The vast possessions which were bestowed on the Church by the sovereigns of the West, and which were held by feudal tenure, obliged bishops and abbots to attend the courts of princes, to absent themselves from their dioceses, and to mingle in scenes of war and civil commotion, which were little consistent with their sacred characters. Hence too arose that mutual interference of Church and State, of which these ages furnished several examples. Princes seized on the temporalities of churches, kept them vacant to enjoy their revenues, or insisted on the appointment of bishops who were altogether unworthy. On the other hand, the bishops began to assume temporal authority. The council of Toledo, in 681, deposed Wamba, king of the Visigoths, because, as they pretended, he had taken the monastic habit. The emperor Louis le Débonnaire was deposed, and restored again by councils of bishops. When the patriarchs of Rome had obtained from Pepin, Charlemagne, and their successors, considerable grants of territory in Italy, those powerful prelates assumed a still loftier tone of authority, and began to interfere in the disputes and other affairs of princes. Thus Adrian II. forbade the emperor Charles the Bald to possess himself of the dominions of king Lothaire under pain of excommunication, but in this he was resisted by the bishops of France; and when Gregory IV., about 830, had taken part with Lothaire against his father the emperor Louis, and threatened to excommunicate the latter, the bishops of France informed that prelate, that if he came to excommunicate the emperor, he should return home ex

communicated himself; and they even threatened to depose him from his see. It is plain that these bishops had no idea of its being necessary to be at all times in the communion of the bishop of Rome.

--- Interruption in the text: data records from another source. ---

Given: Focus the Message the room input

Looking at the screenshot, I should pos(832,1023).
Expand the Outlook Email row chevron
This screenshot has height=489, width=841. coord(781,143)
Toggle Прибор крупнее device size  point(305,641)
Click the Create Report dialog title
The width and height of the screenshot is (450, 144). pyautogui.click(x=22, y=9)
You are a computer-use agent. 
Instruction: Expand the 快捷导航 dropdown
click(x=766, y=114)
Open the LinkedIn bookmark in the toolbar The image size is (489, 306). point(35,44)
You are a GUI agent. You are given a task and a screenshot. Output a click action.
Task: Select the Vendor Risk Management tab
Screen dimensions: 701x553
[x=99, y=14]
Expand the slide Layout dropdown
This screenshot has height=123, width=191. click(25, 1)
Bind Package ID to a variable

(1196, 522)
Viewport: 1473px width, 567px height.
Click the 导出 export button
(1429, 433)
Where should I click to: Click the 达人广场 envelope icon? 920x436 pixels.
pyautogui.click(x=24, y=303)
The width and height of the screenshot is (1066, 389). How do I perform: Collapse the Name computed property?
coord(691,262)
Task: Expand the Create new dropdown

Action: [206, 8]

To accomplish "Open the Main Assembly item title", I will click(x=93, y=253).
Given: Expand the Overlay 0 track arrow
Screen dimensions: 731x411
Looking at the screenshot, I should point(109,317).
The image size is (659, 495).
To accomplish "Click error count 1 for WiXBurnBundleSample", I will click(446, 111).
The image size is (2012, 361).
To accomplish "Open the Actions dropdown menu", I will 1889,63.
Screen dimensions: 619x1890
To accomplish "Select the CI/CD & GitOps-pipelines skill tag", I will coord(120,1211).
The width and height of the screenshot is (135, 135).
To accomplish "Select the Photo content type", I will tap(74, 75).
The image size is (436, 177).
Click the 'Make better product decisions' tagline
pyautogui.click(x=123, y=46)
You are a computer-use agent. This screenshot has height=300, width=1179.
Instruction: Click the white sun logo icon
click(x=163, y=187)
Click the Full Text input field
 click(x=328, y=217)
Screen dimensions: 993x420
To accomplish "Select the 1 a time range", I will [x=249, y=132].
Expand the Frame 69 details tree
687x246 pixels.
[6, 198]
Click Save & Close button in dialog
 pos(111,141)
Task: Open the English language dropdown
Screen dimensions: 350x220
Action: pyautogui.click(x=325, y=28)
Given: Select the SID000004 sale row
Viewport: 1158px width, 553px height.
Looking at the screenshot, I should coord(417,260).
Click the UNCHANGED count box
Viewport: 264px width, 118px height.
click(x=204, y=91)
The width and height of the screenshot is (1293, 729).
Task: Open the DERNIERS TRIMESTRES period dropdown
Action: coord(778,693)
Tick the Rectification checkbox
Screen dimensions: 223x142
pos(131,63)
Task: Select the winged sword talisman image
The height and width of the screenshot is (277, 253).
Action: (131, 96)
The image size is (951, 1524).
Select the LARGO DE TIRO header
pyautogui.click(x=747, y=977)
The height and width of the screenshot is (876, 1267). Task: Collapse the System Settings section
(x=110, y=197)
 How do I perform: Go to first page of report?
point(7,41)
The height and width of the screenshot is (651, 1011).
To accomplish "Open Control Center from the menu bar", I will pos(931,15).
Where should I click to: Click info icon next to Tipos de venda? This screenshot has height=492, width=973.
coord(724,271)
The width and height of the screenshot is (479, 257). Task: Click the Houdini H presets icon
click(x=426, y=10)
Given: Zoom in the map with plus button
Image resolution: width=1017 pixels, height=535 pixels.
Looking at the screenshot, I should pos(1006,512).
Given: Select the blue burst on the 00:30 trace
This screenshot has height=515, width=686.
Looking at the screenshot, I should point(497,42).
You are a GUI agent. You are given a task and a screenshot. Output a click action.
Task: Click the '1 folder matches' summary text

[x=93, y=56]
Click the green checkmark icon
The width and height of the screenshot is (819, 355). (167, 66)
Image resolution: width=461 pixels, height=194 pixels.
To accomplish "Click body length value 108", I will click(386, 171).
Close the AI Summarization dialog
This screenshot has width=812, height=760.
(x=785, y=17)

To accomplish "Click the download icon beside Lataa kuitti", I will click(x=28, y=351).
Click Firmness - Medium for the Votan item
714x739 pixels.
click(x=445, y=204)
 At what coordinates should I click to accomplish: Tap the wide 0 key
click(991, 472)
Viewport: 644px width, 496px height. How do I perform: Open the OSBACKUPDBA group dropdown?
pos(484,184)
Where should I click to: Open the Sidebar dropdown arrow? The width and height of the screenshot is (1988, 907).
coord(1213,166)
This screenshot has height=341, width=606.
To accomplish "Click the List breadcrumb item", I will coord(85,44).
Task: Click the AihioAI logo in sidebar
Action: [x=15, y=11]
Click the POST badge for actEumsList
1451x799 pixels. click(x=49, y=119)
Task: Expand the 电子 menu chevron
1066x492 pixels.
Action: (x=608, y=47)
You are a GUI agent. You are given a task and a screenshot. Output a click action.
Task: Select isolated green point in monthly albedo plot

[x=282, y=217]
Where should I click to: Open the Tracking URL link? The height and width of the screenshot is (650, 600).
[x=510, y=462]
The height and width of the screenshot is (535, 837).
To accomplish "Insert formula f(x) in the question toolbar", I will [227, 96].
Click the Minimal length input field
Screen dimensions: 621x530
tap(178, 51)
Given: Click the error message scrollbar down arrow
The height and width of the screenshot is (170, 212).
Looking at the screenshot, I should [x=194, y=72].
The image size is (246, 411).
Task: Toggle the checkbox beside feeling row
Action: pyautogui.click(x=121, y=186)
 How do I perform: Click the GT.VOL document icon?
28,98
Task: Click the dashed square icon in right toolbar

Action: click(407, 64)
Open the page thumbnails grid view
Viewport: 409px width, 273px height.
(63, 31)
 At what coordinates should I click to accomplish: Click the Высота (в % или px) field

The extreme abuses which had arisen in the Churches of France during the ages preceding the time of Charlemagne were vigorously assailed by that illustrious prince. The capitularies or codes of ecclesiastical law of Charlemagne and his successors consisted chiefly of selections from the ancient canons, suited to the condition of the Church at that time and they were collected and enforced in those large councils of the bishops and peers of his kingdom, which in after-ages assumed the name of parliaments. Most of the synods or councils of the western Church, during this period, were of this mixed character, and decided equally on temporal and spiritual affairs. Such a system was not without serious inconveniences, and could not by any means be recommended as the best model for imitation in other times. The presence of a large body of turbulent barons in the synods of the Church could not contribute much to the peace of their proceedings, or to the enforcement of ecclesiastical discipline. This system, however, was gradually put an end to by the usurpations of the see of Rome, which at the close of this period began to arrogate the power of legislating for all the Church.

A great evil in these times was the facility with which excommunications were denounced. A sentence, which ought only to be passed on those who have been guilty of most serious offences against God or their brethren, was used on many trifling and unworthy occasions; and hence we need not wonder at the complaints frequently made in those times, that excommunication was disregarded.